> [WHAT TO PRODUCE]
Begin at the line with "Image resolution: width=728" and set down each line exactly until the listing ends. Images stay out.

> [THE DATA]
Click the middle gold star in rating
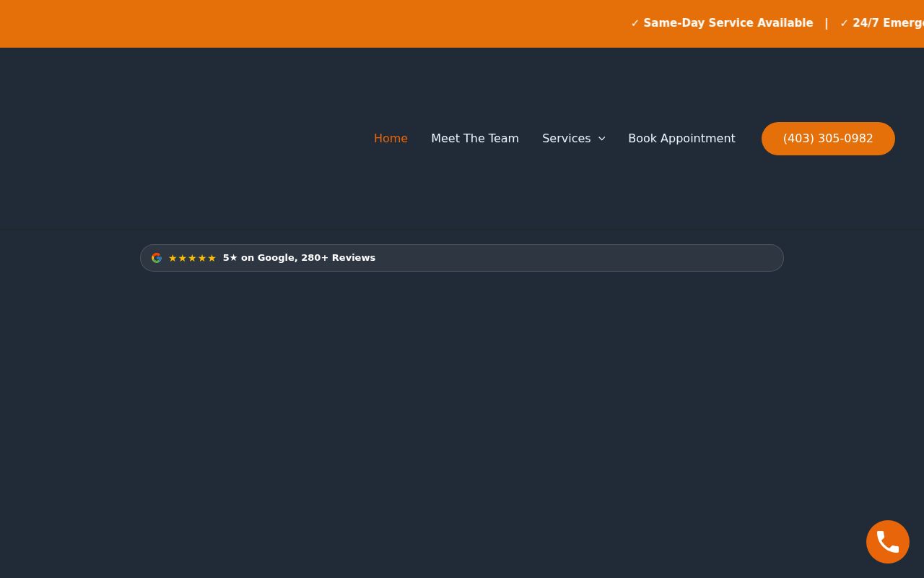 192,258
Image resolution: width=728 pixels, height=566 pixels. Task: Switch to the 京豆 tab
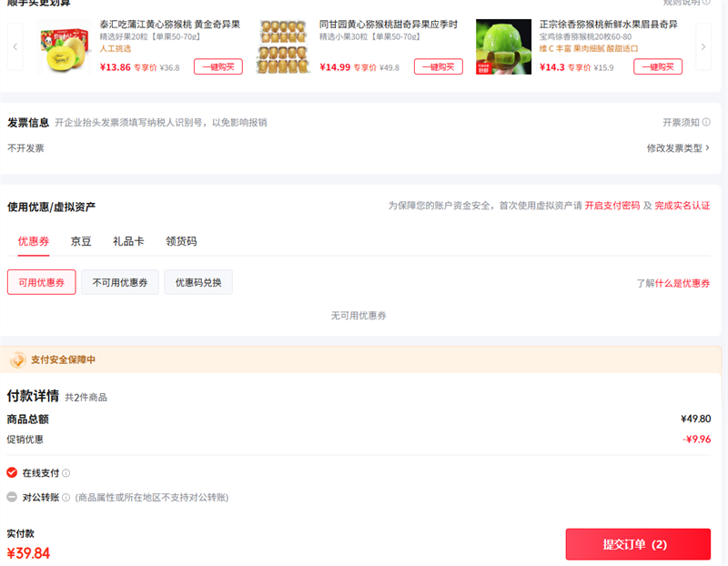[x=81, y=242]
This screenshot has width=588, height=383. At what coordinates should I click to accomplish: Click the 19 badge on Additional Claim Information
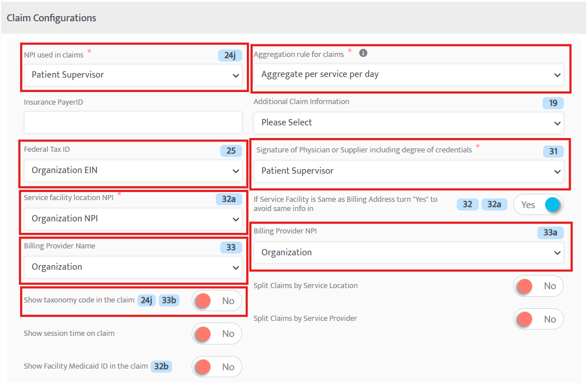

> [RESULT]
Image resolution: width=728 pixels, height=566 pixels. Task: Switch to the 京豆 tab
[x=81, y=242]
This screenshot has width=588, height=383. At what coordinates should I click to accomplish: Click the 19 badge on Additional Claim Information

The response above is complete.